The task
Everything from the line holding "This screenshot has width=750, height=1334." through the last line of the records should be repeated word for word, and pictures should be omitted.

Provided information

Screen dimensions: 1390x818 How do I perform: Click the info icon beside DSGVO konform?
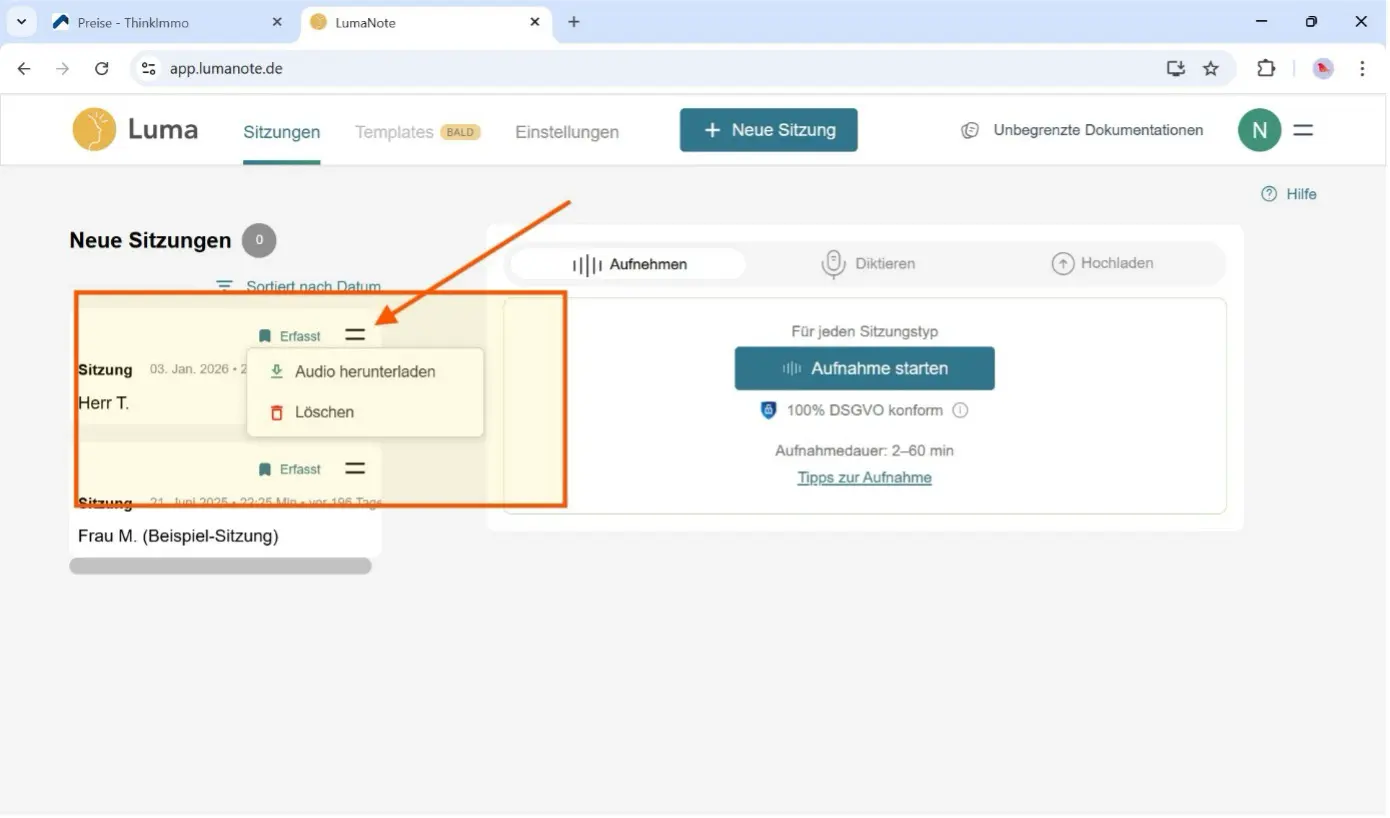[x=960, y=410]
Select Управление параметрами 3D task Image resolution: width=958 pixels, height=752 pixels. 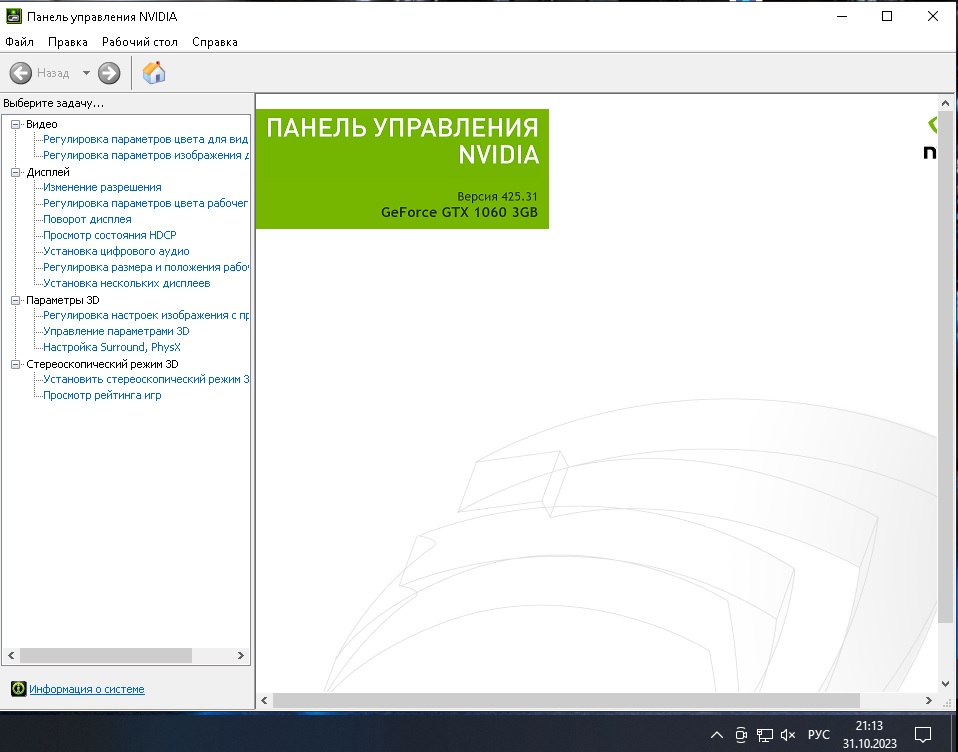(x=116, y=331)
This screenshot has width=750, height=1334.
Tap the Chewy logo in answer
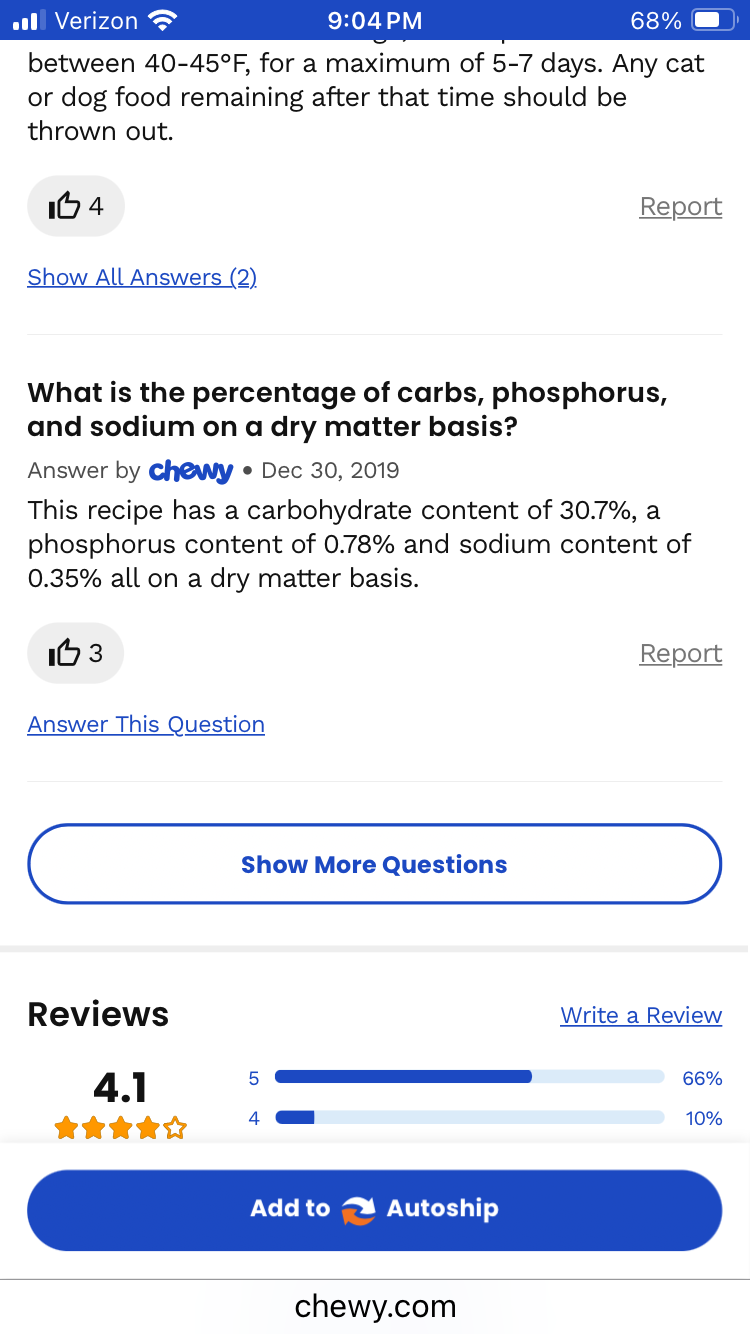click(x=190, y=470)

Final answer
This screenshot has width=750, height=1334.
Tap the Chewy logo in answer
click(x=190, y=470)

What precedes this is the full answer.